As we wrap up Suicide Prevention and Awareness Month, and as the VA health care problems linger on, it has become tragically apparent that more and more veterans are feeling like they have nowhere to go and can't get the help they need. So, they choose to end their lives. In some cases, those suicides can be attributed to veterans being ignored by the VA.

There have been many accounts of veterans committing suicide outside of VA clinics, not only to end the pain and suffering that seemed endless, but also to give the VA one final furious message.

The VA's inspector general has issued several scathing reports about the widespread mismanagement and lack of patient care at several clinics which contributed to a number of veteran suicides.
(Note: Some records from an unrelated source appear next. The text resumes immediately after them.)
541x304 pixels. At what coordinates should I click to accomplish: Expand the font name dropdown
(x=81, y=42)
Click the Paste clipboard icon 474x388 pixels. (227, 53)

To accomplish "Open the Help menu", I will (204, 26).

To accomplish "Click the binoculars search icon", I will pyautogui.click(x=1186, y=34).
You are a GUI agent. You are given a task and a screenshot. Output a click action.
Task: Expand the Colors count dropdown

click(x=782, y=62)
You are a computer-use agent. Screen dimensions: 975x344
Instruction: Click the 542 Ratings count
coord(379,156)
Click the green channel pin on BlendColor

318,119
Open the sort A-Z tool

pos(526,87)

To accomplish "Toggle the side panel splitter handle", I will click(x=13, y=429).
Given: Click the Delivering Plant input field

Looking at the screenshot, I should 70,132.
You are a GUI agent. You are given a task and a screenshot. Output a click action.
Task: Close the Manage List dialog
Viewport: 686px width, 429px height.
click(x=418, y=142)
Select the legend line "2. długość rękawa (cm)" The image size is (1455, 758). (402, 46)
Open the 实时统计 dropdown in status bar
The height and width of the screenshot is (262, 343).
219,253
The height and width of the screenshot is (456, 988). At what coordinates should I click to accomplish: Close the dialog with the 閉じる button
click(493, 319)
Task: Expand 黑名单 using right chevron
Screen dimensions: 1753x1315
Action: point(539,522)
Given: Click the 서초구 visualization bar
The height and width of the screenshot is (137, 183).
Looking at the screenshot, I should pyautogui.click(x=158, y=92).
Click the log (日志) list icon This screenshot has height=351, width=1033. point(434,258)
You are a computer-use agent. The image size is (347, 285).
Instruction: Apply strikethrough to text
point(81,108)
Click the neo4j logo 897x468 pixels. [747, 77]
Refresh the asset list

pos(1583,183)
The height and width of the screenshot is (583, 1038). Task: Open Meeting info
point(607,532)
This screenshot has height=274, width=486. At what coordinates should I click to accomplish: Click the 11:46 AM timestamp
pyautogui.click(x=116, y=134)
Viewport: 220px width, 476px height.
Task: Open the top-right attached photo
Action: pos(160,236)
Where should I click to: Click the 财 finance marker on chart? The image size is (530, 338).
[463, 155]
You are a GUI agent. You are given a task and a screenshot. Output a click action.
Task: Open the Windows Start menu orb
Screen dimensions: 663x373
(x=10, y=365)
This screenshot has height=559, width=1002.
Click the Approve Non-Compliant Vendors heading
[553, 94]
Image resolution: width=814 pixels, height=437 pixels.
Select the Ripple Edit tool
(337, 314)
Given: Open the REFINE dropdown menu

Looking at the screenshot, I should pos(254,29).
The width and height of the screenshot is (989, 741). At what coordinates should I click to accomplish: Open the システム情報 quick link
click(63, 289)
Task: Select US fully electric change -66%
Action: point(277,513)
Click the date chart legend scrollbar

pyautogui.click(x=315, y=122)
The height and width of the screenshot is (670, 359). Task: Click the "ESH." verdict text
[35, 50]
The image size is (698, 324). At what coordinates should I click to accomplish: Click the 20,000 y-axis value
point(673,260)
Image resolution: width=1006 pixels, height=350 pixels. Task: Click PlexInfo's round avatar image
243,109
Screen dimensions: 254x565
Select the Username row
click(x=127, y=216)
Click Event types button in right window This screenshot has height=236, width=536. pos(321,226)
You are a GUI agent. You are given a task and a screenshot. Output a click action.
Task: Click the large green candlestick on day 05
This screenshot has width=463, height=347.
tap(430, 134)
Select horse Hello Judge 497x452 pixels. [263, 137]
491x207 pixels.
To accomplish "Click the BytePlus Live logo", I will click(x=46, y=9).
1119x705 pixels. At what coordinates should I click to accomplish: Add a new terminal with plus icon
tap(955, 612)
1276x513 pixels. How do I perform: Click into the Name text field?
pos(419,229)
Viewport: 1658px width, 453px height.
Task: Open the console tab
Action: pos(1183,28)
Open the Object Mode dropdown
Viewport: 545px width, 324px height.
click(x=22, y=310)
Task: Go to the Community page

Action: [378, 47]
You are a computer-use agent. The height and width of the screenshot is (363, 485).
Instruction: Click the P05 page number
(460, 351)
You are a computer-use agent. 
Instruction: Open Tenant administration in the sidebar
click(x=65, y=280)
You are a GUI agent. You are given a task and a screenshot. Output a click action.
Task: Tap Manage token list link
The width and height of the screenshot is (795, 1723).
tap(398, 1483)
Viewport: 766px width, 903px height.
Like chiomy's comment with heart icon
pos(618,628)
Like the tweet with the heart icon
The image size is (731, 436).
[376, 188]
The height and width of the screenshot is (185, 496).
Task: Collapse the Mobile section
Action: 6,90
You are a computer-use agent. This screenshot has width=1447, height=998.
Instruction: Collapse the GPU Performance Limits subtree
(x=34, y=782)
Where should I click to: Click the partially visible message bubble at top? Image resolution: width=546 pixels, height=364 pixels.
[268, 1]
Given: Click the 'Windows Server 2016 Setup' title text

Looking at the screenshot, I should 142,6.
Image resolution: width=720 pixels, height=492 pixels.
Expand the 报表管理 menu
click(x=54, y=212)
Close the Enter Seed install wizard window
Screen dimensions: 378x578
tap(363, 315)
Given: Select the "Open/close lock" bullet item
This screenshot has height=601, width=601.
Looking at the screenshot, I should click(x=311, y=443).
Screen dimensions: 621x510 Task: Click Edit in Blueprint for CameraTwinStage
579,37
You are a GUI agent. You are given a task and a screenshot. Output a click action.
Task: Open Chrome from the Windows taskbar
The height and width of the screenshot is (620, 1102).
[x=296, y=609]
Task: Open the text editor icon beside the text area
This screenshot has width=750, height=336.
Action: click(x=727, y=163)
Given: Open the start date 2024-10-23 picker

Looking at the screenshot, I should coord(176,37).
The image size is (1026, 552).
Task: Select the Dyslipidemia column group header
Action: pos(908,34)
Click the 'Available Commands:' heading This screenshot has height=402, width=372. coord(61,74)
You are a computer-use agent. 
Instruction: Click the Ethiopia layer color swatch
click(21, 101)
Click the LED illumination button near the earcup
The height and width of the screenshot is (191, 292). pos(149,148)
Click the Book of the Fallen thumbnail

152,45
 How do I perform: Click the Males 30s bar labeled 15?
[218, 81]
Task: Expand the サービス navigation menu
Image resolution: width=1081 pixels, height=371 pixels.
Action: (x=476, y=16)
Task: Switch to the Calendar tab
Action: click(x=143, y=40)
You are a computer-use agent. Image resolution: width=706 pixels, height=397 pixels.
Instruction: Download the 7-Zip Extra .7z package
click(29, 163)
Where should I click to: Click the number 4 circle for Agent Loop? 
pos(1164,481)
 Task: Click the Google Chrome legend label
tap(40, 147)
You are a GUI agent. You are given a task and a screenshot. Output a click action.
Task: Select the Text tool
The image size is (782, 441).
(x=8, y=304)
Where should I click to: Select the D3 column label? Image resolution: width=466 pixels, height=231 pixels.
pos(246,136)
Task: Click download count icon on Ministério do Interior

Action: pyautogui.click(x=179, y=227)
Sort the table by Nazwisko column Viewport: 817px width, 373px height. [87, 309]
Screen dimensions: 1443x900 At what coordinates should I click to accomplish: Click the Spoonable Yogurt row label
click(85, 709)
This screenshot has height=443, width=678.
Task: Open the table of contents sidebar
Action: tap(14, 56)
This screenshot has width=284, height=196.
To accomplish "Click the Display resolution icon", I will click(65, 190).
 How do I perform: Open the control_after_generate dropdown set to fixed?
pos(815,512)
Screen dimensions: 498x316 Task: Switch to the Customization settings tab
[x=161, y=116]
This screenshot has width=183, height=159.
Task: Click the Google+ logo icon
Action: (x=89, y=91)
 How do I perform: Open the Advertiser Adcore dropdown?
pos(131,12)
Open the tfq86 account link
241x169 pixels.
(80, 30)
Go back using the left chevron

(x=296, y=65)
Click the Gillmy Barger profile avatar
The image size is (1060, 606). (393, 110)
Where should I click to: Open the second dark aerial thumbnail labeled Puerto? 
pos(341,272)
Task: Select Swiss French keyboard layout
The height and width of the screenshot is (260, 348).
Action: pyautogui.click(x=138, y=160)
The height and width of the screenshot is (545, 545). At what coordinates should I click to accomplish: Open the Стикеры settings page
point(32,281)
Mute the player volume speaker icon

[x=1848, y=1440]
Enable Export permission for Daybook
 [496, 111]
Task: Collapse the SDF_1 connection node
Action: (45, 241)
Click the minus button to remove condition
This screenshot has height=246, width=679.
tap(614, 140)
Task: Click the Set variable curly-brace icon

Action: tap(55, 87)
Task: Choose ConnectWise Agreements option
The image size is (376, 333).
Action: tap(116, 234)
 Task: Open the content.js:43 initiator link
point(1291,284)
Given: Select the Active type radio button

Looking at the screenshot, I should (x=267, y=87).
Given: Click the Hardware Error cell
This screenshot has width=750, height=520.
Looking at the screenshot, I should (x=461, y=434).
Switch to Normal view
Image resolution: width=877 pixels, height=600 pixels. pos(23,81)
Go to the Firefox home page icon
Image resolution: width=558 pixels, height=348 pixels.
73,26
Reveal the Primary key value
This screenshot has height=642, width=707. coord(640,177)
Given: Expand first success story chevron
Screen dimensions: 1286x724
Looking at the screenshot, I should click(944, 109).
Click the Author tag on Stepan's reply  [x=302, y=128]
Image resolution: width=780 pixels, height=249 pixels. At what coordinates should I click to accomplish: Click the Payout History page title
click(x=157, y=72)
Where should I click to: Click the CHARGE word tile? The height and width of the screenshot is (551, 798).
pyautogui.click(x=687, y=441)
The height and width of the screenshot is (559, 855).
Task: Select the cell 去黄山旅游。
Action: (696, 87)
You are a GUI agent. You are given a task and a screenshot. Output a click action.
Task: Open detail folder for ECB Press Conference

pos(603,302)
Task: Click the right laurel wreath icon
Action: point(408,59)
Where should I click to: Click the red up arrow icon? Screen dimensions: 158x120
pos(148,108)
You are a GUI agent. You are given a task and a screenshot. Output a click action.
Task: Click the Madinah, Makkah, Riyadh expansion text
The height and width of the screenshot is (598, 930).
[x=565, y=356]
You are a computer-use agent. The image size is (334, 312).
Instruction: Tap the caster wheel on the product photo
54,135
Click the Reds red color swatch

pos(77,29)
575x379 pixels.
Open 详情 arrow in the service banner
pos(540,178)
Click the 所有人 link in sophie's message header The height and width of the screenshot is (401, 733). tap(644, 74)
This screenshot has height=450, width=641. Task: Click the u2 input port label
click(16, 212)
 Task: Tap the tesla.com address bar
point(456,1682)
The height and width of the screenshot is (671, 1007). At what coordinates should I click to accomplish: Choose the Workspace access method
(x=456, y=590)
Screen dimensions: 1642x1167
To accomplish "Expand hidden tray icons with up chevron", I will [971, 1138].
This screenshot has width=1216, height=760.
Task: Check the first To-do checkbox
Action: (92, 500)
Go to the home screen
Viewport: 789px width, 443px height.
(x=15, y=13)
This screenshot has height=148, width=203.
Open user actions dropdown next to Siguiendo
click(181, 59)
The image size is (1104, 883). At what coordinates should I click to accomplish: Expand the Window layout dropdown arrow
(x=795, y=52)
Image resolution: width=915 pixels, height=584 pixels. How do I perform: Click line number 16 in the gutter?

Georgia, Missouri, Massachusetts, Virginia, Arizona, and others provided such poor health care that veterans felt they had no other options to end their physical and mental pain, and the situation is not new.

For more than a decade, the VA has attempted to minimize or hide the severity of the veteran suicide problem.

According to VA data, 22 veterans per day take their own lives, though the VA recognizes that there are significant limitations with their data, including several of the country's most populated states not providing information for the report. Because of this, there are many people who believe that the number is actually higher than reported.

The

rate of suicides among young, male veterans is up by 44 percent, and up 11 percent among women. Veterans commit suicide at a rate twice that of non-veterans, and they usually do so in a more violent manner. The VA says that suicide rates are not on the rise, but when it comes to the veracity of its data, the VA has proven to be untrustworthy in the past.

In some cases, veterans have used their suicide to send one final salient message to the VA. Only weeks ago, Kevin Keller,  a Navy vet who served in the 1980s, broke into a friend's home, stole a gun, drove to a VA clinic in southwest Virginia, and committed suicide in the parking lot. Sadly, he is not the first and likely won't be the last.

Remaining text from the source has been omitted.